• REQUIREMENT:
Line tally for the word "computer": count the lines below that contain it and reply with the number alone.

• INPUT MATERIAL:
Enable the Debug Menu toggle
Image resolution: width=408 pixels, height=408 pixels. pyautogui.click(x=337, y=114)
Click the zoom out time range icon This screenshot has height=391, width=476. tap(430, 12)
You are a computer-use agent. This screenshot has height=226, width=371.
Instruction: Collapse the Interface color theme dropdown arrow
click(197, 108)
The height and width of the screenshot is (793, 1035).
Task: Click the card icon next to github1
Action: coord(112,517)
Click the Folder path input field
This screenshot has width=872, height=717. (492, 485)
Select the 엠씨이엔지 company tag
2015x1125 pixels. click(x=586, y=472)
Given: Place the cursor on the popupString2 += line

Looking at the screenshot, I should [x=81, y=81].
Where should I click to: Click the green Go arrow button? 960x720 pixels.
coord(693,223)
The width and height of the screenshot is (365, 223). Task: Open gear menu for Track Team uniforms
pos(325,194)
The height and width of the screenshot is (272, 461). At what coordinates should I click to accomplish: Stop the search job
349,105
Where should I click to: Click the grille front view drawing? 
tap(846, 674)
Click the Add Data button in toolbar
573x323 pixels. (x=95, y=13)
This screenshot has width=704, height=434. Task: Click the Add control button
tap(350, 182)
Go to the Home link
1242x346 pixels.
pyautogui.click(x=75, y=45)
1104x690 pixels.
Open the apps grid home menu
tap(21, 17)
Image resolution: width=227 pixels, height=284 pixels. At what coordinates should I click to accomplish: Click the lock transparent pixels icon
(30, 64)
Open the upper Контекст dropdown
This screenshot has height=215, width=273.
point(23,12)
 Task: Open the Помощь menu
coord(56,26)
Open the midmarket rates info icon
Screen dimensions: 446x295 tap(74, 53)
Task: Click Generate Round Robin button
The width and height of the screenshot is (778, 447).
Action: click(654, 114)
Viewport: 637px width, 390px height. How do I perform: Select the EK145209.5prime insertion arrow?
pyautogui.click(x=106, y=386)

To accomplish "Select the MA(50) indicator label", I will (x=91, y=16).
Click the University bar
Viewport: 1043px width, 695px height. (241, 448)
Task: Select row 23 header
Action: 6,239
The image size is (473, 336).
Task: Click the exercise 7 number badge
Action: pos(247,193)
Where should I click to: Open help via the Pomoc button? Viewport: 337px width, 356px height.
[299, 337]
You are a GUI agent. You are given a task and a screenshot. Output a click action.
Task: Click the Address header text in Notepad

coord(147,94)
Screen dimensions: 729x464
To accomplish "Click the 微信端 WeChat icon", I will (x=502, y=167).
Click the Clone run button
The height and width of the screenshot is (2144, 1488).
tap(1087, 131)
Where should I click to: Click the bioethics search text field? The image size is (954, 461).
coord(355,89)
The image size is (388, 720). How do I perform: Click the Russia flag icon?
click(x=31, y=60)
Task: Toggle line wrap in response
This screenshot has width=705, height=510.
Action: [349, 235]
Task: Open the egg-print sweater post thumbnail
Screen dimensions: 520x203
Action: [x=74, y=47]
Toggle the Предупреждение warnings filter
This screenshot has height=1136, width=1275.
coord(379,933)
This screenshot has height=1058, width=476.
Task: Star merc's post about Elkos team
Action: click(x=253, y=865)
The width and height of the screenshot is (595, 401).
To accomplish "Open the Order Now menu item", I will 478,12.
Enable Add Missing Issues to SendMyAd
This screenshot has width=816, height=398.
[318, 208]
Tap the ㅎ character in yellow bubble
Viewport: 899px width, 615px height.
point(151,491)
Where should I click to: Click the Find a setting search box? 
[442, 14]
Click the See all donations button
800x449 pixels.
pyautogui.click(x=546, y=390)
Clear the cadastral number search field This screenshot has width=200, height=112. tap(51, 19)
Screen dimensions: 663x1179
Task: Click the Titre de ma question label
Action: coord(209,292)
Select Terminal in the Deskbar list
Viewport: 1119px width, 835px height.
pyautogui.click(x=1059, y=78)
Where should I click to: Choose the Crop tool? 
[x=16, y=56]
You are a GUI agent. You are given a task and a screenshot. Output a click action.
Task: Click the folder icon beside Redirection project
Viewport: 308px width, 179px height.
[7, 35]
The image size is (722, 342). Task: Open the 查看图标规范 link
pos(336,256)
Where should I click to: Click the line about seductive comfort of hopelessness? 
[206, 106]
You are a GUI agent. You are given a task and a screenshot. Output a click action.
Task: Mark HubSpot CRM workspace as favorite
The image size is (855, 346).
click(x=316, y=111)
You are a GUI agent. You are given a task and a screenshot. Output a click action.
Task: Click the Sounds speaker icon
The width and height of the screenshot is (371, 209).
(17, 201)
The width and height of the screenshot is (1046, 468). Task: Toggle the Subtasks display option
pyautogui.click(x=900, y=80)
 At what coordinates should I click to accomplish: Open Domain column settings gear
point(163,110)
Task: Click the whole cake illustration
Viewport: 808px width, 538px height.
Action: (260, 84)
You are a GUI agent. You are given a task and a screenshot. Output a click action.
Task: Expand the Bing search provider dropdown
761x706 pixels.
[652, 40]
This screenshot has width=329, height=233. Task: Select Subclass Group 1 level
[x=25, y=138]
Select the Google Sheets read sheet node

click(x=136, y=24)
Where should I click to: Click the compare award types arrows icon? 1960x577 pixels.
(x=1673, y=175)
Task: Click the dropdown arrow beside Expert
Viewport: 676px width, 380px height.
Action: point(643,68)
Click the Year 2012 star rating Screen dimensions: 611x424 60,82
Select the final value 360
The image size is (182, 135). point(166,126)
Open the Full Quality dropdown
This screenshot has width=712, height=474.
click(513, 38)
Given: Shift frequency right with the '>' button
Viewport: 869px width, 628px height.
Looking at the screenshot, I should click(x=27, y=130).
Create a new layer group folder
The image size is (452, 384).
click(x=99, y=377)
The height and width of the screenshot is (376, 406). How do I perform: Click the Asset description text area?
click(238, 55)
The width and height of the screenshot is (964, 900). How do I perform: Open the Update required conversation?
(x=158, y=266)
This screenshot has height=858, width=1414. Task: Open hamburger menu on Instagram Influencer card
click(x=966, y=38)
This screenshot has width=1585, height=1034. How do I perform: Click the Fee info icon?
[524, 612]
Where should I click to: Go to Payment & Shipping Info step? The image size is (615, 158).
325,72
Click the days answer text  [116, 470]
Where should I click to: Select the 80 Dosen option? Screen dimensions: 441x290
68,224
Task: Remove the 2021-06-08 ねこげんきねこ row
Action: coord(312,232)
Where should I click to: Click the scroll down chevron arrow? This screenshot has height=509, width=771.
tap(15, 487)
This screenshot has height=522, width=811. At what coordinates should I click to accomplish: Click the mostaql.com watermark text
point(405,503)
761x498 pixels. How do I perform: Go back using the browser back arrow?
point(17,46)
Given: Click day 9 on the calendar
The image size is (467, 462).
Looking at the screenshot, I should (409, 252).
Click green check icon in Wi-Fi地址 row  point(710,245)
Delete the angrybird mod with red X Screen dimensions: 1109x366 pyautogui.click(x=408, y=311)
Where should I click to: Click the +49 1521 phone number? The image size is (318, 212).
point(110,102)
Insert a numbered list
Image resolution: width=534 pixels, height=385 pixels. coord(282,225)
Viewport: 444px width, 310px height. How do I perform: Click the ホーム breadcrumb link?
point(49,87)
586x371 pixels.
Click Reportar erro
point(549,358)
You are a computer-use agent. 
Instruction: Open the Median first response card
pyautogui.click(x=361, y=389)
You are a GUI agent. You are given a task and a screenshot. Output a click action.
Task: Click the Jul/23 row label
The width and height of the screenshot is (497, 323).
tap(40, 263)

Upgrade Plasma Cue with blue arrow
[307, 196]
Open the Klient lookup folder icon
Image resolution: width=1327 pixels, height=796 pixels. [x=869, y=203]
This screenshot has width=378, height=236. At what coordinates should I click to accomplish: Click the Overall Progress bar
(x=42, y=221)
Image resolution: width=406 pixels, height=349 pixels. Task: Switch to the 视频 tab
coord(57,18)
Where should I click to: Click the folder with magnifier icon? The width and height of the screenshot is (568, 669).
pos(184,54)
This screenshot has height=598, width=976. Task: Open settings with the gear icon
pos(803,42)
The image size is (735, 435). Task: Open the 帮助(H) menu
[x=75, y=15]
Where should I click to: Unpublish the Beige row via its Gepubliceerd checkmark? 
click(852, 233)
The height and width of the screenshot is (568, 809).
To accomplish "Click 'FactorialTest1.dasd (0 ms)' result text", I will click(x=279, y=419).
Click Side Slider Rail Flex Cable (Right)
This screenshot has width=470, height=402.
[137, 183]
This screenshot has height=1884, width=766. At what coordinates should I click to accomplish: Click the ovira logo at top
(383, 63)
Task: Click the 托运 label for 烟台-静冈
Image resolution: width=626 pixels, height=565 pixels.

• OUTPUT BELOW:
2